■ Exercise requirements ■
Reproduce the entries shown below only from the line with "Task: Click the message sender's avatar photo" down to the line with "Image resolution: width=196", keeping both end lines and copying each one exactly.

■ Exercise inputs ■
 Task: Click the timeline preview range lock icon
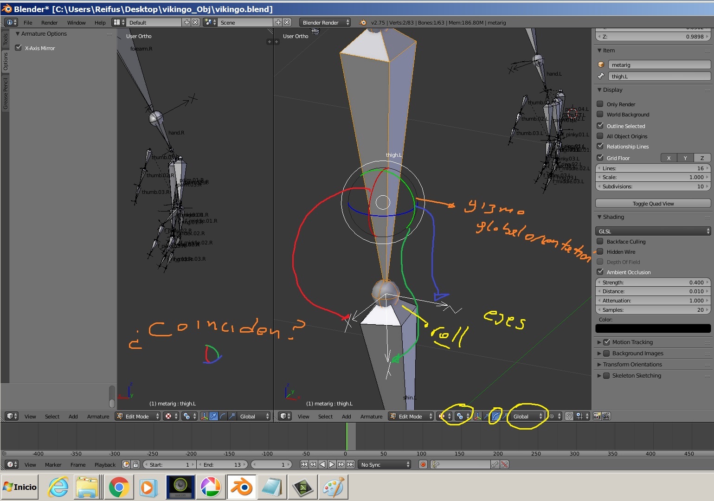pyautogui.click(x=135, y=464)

* * *

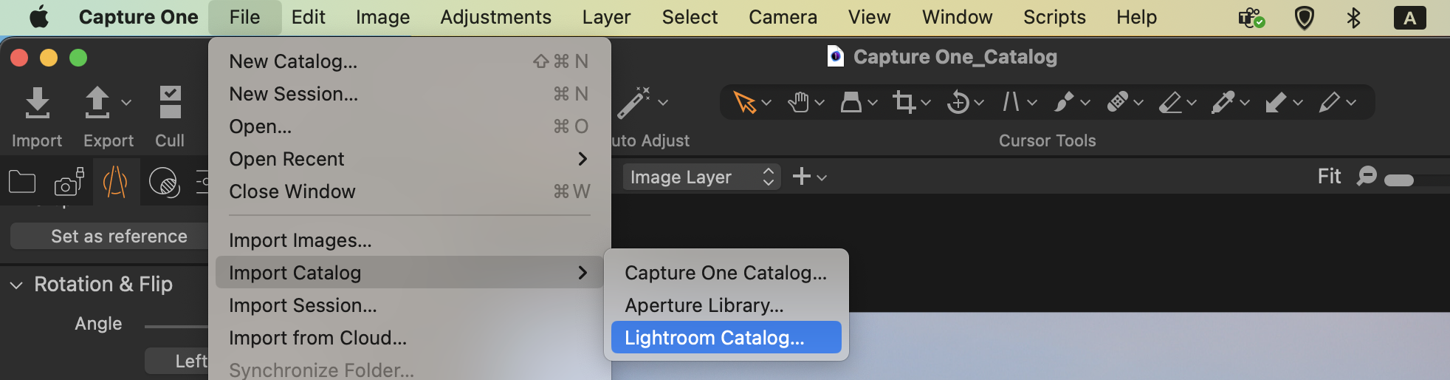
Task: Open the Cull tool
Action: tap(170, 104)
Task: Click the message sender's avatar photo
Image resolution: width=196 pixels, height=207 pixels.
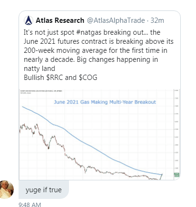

■ Exercise response ■
Task: Click the message sender's avatar photo
Image resolution: width=196 pixels, height=207 pixels.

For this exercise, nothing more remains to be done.